Managing a production database can be a challenge for many reasons. However storage growth has been one I see often as causing issues. From full logs to filled disks, it seems that we can struggle with dynamic workloads where we have no control over who can add data to systems.
Many DBAs have some sort of alert set on data files or disks, but even with those alerts, an unexpected load or runaway query could still fill a disk. I know I've been called back into the office because some business person decided to load an unexpected amount of data. In fact, more than a few times someone thought their load didn't work for some reason and repeated loaded a large amount of data, filling a disk or log file.
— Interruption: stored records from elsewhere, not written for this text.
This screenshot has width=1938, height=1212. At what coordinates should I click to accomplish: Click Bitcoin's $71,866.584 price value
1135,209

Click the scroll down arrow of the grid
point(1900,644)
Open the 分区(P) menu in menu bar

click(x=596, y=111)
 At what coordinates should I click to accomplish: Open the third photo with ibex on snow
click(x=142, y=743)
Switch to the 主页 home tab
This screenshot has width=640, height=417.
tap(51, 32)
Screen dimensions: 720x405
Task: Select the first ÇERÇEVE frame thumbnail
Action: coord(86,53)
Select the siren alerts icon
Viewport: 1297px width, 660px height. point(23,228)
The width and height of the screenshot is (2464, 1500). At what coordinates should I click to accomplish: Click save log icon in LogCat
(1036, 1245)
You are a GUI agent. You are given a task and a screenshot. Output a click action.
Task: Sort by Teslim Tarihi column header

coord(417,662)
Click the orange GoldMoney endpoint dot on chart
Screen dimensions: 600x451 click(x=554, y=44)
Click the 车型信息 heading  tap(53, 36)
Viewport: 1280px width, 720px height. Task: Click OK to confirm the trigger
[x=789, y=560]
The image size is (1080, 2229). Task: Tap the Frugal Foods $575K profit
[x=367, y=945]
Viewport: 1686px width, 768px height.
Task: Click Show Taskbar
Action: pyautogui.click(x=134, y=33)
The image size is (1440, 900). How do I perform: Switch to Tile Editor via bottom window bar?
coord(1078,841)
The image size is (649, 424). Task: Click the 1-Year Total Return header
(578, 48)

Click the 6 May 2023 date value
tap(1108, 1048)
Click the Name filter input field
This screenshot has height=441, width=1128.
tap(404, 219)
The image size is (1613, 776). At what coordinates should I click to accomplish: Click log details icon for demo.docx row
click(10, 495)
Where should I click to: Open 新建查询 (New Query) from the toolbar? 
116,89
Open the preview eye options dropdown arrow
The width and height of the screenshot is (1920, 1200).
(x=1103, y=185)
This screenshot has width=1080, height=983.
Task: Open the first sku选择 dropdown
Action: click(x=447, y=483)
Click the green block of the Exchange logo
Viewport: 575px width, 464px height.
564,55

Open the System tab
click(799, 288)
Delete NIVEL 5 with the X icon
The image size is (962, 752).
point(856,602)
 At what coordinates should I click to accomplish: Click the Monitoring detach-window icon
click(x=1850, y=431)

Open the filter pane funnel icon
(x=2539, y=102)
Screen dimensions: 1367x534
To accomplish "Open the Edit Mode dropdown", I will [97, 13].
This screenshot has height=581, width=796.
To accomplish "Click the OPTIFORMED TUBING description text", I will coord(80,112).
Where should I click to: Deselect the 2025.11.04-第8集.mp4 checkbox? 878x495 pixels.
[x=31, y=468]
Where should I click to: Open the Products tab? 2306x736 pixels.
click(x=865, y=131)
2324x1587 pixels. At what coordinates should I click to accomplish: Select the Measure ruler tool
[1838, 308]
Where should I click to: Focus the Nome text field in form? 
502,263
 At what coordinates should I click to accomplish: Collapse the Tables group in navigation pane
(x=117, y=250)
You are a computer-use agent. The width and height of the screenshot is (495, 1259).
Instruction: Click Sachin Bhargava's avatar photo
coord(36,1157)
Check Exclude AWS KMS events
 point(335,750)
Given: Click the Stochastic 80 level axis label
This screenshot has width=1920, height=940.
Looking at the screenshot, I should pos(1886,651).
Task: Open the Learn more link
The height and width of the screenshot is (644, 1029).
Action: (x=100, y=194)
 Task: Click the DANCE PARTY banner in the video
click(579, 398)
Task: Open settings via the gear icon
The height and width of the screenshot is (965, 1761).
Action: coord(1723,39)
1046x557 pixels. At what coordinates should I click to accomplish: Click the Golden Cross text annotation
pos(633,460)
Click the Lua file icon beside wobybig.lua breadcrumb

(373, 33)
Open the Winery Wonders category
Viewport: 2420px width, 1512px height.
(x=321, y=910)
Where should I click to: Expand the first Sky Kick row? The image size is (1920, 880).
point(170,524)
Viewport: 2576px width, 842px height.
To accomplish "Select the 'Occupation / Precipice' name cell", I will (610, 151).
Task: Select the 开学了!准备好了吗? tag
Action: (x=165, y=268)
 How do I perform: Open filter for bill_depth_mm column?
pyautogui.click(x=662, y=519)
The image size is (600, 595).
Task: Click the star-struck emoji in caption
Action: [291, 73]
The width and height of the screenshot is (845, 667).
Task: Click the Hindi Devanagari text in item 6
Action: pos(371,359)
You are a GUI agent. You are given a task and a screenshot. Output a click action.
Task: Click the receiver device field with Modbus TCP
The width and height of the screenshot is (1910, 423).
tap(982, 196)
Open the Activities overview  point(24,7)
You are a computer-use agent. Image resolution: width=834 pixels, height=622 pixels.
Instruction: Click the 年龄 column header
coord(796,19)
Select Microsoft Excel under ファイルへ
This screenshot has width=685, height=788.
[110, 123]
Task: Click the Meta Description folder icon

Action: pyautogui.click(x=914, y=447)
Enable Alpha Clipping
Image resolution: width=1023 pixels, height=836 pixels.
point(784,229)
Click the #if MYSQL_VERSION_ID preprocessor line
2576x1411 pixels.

Recently, I had a customer ask about tracking table sizes daily in their databases. They were looking to watch table growth. Another person dismissed this as not valuable, which was interesting to me. I've done this in the past, and I've found it valuable. No knowing the size every day, but having an idea of the growth factor. I didn't keep this data long, usually a week rolling older data off as I added more. That was enough for me to trend how quickly a table was growing.
This also allowed me to set an alert if there was unusual growth for a table, and often track down a potential issue quickly. Either I'd realize our workload changed and tables were growing faster, or I could debug a sudden growth issue down to some sort of data load. Often I could catch an issue before I received an alert (or phone call).
I wonder how many of you track table sizes and if you find it beneficial. Is this something that helps you better understand your system or is the total size of the database good enough.
Or maybe you have so much storage allocated you don't worry about space. Lucky you.